Previously, the analysis of street samples of drugs by Raman spectroscopy has been hindered by the fluorescent properties of many of the common cutting agents, which include brick dust, sugars, caffeine, chalk, flour, and talcum powder. This problem has reduced the effectiveness of the technique as a practical way of analyzing drugs. Near-IR Fourier-transform Raman spectroscopy has been used for the analysis of pure samples of diamorphine (heroin), morphine, and codeine, but complex samples, such as street samples, can give significant fluorescence even with near-IR excitation. The use of UV excitation has been shown to reduce fluorescence in samples of heroin and cocaine, but the high laser powers used can burn the sample. Surface-enhanced Raman scattering (SERS) has been used for the analysis of amphetamine, heroin, and cocaine, but this approach produces complex spectra that are difficult to interpret, and also involves the destruction of some of the sample by adding silver colloid to obtain SERS.
Fast optical gate
The new system overcomes these problems by using Kerr-gated fluorescence-rejection Raman spectroscopy. The Kerr gate is a fast optical gate that opens briefly to let through the Raman-scattered light, and then closes to reject the bulk of the fluorescence (see figure). The team claims that this technique, apart from being nondestructive and noninvasive, produces spectra that are clearer and easier to interpret than those produced by other methods.
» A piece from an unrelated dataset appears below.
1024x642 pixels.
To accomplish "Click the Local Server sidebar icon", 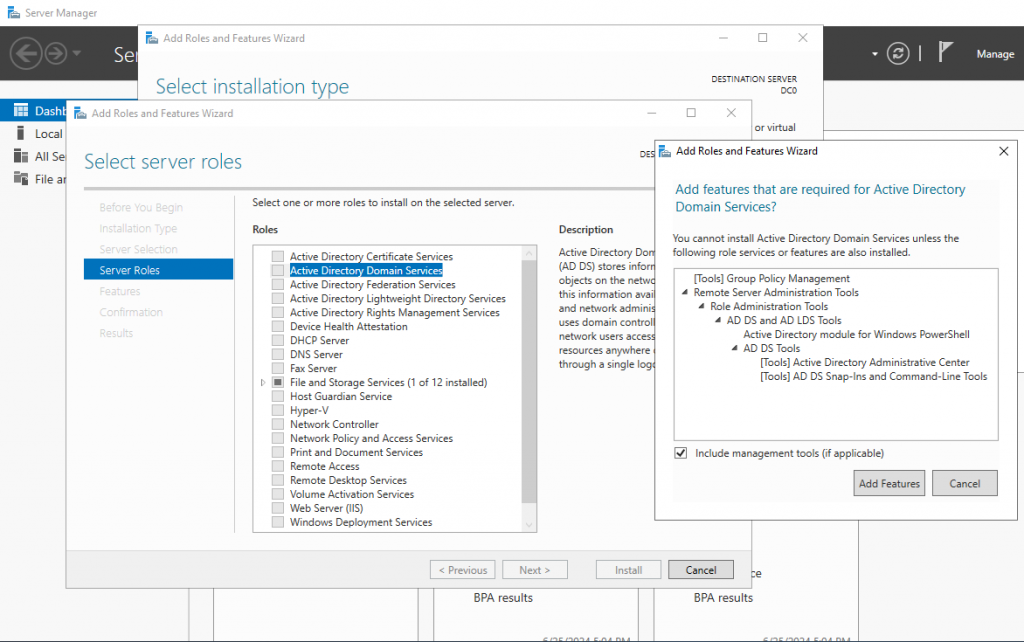I will point(20,134).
The Ti:sapphire laser in the system has a regenerative amplifier followed by a two-pass linear amplifier. The laser is operated at 800 nm, with 1-ps pulses and a pulse energy of 2 to 3 mJ at a 1 kHz repetition rate. The laser output is split in two; a 500-µJ pulse portion becomes the gating pulse to drive the Kerr gate, while the remainder of the pulse is frequency-doubled to pump two laboratory-built optical parametric amplifiers that generate the tunable pulses used for Raman excitation. The Kerr gate consists of two crossed polarizers and a Kerr medium. In the closed state, collimated light collected from the sample is blocked by the crossed polarizers. The gating pulse creates a transient anisotropy within the Kerr medium by the optical Kerr effect. The intensity of the gating pulse is adjusted to create an effective half-wave plate, rotating the polarization of the light from the sample by 90°, allowing it to be fully transmitted through the cross polarizer for the duration of the gating pulse.
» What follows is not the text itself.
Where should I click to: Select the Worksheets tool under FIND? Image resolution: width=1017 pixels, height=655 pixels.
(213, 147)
Dick Lacey at the U.K. government’s Home Office Scientific Development Branch notes that although the results from this early research are extremely encouraging, a system for use at the scene of crime is not available yet. “The equipment on which we have been testing the new technique needs a laboratory-based spectrometer which requires high-power lasers and is very expensive,” he says. “However, as the technology advances, we expect that smaller units that are simple to operate will become available.”
“The Kerr-gated Raman technique has a wide range of other uses,” says Pavel Matousek, a researcher at the Central Laser Facility. “For example, we are developing a new method for noninvasive probing of biological tissue for diagnosing disease and for assessing the quality of pharmaceutical products.”